*** Given data

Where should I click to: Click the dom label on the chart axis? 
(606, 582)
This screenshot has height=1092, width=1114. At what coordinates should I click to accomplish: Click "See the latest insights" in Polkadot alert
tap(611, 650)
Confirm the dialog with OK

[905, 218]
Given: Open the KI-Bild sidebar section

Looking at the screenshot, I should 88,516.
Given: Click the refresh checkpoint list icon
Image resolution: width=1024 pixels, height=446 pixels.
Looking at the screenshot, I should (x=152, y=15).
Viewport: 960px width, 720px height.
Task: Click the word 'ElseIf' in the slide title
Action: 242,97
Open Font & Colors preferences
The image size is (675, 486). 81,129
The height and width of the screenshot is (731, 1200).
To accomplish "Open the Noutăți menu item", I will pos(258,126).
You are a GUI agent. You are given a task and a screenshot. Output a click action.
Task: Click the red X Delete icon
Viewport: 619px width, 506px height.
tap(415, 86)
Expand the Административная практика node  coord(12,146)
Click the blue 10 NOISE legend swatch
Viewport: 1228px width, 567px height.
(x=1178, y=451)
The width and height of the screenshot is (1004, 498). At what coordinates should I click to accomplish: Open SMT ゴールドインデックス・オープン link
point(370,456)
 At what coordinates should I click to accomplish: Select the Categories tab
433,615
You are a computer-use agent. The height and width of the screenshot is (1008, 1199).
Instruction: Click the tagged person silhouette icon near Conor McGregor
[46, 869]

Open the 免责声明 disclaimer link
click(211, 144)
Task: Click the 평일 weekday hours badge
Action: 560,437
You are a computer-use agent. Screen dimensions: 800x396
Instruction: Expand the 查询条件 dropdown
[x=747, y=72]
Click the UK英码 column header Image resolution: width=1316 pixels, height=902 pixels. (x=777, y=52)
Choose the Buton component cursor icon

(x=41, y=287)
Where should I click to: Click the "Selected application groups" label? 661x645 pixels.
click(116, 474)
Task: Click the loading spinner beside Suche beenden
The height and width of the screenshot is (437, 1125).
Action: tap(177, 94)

******

## [Exercise]
Select and copy every line of the material that holds the string "agent".

## [Task solution]
You are a GUI agent. You are given a task and a screenshot. Output a click action.
You are a computer-use agent. The height and width of the screenshot is (1008, 1199).
You are a computer-use agent. Screen dimensions: 800x396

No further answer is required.